Se ne vedono le conseguenze nelle argomentazioni. Quando le argomentazioni piegano la libertà alla logica del diritto: contestare l’idea che maternità e paternità siano dei diritti (e infatti non si diviene madri e padri in forza del diritto) appellandosi però al diritto per vietarne alcune forme (e non sarà la “forza” del diritto a farlo). E quando le argomentazioni mettono sotto tutela la libertà femminile, come quando si presuppone che di fronte alla logica del mercato l’autonomia di alcune donne venga meno, perché incapaci di non farsi sfruttare (tanto più se sono le donne di paesi diversi dai nostri).

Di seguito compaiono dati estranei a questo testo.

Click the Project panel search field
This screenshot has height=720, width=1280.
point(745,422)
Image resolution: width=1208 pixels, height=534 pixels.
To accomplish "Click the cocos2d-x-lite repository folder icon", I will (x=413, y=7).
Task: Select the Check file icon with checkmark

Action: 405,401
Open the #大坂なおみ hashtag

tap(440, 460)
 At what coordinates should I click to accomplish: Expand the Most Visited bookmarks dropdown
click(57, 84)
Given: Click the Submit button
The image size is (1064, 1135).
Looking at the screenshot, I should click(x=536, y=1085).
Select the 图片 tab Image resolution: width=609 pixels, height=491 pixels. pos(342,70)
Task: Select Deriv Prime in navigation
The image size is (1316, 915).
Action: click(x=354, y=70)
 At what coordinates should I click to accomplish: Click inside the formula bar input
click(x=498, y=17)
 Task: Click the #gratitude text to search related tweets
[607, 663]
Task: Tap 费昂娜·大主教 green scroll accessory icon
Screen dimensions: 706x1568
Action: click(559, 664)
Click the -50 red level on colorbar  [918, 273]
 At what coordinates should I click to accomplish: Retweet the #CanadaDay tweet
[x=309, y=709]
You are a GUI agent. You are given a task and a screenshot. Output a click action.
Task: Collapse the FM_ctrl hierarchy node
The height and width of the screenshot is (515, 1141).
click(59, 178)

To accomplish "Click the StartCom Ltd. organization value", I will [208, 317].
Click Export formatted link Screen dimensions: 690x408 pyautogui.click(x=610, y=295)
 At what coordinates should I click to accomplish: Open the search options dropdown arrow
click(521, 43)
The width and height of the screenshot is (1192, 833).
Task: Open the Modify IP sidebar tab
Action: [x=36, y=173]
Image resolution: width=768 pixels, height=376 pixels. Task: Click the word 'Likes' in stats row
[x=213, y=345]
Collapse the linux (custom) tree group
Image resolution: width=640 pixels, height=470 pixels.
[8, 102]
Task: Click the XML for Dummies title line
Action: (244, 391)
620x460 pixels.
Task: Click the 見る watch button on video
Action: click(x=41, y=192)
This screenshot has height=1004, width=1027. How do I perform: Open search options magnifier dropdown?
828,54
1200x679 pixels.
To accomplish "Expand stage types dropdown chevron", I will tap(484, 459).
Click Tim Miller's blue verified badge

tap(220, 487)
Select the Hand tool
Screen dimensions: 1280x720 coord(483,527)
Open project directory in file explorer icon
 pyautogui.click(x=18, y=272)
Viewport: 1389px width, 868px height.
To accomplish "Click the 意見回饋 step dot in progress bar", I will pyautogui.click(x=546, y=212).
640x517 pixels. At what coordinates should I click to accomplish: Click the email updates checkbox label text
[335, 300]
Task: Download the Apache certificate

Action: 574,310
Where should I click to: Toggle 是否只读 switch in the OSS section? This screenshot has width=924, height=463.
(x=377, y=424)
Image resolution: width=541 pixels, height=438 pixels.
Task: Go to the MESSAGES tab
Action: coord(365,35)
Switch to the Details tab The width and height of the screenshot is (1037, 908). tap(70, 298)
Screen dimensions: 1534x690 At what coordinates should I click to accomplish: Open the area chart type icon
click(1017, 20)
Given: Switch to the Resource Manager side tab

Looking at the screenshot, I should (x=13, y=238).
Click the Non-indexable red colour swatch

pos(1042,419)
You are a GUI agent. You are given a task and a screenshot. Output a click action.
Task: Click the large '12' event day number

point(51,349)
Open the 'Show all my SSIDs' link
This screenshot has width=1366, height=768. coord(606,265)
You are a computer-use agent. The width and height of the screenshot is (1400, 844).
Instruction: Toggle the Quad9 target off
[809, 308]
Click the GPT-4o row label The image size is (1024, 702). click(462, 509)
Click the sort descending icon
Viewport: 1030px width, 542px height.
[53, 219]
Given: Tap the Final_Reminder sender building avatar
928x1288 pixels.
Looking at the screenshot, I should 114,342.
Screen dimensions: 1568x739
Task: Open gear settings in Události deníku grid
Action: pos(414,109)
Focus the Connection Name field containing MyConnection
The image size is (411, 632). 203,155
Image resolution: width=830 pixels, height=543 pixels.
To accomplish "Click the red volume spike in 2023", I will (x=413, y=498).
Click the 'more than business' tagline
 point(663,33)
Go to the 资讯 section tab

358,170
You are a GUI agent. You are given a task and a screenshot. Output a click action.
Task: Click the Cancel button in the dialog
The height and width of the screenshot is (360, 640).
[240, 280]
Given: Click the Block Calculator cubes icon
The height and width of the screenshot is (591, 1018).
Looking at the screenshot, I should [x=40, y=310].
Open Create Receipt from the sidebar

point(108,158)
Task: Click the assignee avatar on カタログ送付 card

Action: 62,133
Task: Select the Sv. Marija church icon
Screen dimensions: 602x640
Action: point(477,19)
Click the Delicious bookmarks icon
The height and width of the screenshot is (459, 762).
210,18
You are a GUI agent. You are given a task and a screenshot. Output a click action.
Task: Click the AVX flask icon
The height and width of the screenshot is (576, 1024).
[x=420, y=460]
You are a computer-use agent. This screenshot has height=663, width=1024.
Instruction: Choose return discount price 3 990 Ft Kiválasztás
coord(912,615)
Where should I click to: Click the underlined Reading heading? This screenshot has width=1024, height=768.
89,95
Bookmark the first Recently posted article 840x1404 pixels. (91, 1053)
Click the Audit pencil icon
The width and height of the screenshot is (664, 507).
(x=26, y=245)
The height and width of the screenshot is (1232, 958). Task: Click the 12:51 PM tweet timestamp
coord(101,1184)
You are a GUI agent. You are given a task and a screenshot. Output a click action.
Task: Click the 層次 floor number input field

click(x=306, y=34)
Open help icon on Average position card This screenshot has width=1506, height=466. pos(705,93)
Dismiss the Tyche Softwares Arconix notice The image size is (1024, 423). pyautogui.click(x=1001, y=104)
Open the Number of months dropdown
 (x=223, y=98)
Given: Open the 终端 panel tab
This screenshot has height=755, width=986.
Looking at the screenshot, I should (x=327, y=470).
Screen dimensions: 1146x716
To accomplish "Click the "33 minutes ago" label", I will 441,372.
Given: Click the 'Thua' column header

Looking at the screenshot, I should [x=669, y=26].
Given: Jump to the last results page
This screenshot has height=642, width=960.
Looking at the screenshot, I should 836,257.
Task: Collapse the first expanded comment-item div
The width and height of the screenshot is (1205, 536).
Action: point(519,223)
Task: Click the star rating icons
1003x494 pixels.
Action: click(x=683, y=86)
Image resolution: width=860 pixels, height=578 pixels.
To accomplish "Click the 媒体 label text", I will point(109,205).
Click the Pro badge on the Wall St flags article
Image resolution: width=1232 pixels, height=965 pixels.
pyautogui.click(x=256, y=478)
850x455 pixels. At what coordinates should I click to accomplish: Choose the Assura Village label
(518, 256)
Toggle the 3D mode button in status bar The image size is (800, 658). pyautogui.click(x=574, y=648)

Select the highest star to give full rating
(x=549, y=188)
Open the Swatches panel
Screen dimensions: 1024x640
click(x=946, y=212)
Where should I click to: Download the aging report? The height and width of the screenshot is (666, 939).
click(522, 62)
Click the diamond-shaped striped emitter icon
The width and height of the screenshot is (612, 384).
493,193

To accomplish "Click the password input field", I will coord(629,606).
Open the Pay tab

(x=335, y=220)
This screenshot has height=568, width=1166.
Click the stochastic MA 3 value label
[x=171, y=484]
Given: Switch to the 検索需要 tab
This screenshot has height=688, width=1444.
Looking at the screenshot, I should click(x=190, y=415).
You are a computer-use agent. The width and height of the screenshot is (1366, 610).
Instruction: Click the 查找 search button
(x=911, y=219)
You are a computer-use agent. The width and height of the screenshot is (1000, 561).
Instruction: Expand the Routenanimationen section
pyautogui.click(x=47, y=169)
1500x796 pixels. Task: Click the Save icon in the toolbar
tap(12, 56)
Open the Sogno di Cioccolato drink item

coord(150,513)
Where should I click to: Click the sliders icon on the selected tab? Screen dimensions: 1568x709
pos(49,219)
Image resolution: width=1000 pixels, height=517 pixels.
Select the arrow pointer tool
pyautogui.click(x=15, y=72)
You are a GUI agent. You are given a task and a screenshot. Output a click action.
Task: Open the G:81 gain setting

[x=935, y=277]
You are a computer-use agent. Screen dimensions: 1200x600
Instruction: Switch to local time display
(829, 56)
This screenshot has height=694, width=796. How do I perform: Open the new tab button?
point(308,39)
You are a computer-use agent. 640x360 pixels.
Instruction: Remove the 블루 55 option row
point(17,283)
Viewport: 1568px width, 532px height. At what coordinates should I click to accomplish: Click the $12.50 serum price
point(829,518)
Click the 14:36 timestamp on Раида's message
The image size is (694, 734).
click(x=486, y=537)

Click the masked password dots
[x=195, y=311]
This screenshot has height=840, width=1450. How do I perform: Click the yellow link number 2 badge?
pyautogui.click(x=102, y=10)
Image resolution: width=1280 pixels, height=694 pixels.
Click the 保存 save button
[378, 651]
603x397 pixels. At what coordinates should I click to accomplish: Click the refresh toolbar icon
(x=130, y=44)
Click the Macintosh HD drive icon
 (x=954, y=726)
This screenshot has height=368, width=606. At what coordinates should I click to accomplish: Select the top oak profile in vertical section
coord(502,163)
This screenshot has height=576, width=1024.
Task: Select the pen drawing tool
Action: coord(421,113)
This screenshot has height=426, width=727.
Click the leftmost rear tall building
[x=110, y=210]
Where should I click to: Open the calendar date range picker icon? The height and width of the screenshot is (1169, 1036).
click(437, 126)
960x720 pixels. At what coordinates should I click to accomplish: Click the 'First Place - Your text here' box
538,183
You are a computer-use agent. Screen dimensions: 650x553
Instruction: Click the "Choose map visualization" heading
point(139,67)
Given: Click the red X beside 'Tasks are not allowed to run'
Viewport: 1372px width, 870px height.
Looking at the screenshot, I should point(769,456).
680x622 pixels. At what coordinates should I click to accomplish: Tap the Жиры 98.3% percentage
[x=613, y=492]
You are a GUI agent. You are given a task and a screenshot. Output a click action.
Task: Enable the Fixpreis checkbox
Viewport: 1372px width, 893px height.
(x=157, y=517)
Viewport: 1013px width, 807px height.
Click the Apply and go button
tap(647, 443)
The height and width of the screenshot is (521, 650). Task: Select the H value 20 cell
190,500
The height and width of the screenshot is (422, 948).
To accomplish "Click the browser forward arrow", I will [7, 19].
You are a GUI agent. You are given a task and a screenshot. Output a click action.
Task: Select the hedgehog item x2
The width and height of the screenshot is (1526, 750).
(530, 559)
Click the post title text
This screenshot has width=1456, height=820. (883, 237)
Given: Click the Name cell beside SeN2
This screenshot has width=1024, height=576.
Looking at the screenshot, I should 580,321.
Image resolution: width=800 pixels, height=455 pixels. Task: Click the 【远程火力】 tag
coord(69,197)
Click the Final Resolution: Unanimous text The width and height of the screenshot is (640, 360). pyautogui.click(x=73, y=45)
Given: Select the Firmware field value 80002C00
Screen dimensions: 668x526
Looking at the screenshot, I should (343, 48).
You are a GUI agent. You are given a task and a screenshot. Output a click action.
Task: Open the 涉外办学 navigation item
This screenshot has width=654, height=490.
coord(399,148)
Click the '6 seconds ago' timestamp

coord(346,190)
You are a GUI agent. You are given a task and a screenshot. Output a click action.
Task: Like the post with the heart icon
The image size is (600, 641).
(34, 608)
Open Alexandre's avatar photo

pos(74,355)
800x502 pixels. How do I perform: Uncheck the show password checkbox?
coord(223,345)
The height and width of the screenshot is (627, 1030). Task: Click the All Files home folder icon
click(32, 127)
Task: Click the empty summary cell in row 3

L’appello in sostanza non cambia l’ordine del discorso (diritto/mercato) e fa un discorso che non può più fare ordine.
Io penso che la scommessa, di fronte alle grandi trasformazioni che caratterizzano il nostro venire al mondo, è che sia la differenza tra i sessi – e non le leggi – a fare ordine nelle nostre relazioni. Occorre tener ferma dentro ciascuno di noi, uomini e donne, questa differenza, per garantire che la mediazione femminile nella procreazione non venga mai meno, anche quando è quella di una donna che sceglie la maternità surrogata.
Lasciare che la libertà inciampi e risolva da sé le proprie contraddizioni non è il ritorno alla legge del padre.
Claudio Vedovati , Roma 10 dicembre 2015
Il seminario organizzato da CRS e Gruppo del mercoledì
Lunedì 29 febbraio 2016, h. 16,30. Sala della Fondazione Basso in via della Dogana vecchia, Roma
Gestazione per altre/i
Soggettività femminile negli scenari della globalizzazione
Maria Luisa Boccia e Federica Resta introducono un confronto pubblico a partire dagli scritti di:
Caterina Botti, Riproduzione, soggettività e relazioni Grazia Zuffa, Guardare il mondo con i nostri occhi pubblicati nell’ultimo numero di Leggendaria, n.115/2016, Mamme mie.
Se dunque proviamo a dare una norma fissa che definisca, per esempio, il “modo umano” di fare figli, per quanto ampia questa norma ci possa sembrare, per quanto antica e autorevole essa ci possa apparire (o, al contrario, nuova e progressista), corriamo sempre il rischio che essa risulti violenta e condanni determinate esperienze all’invisibilità, o viceversa che tale norma venga smentita nei fatti o contestata proprio sulla base dell’esperienza di altri che finalmente guadagna visibilità (Caterina Botti).
Nel caso della maternità di sostituzione, può essere difficile parlare di autonomia in presenza di rapporti di denaro/potere spesso così svantaggiosi per molte donne. La difesa delle donne dallo sfruttamento è l’argomento principe di chi propone la proibizione. Ma va ricordato che questa si colloca in una tradizione patriarcale in cui il corpo femminile è stato oggetto di normazione e divieti feroci, a iniziare da quello d’aborto. Ed è difficile che la libertà femminile possa avanzare fra prescrizioni e controlli. Per non dire che appare paradossale difendere l’opera di “corpo e di mente” della gravidanza, separandola dalla soggettività delle donne stesse (Grazia Zuffa).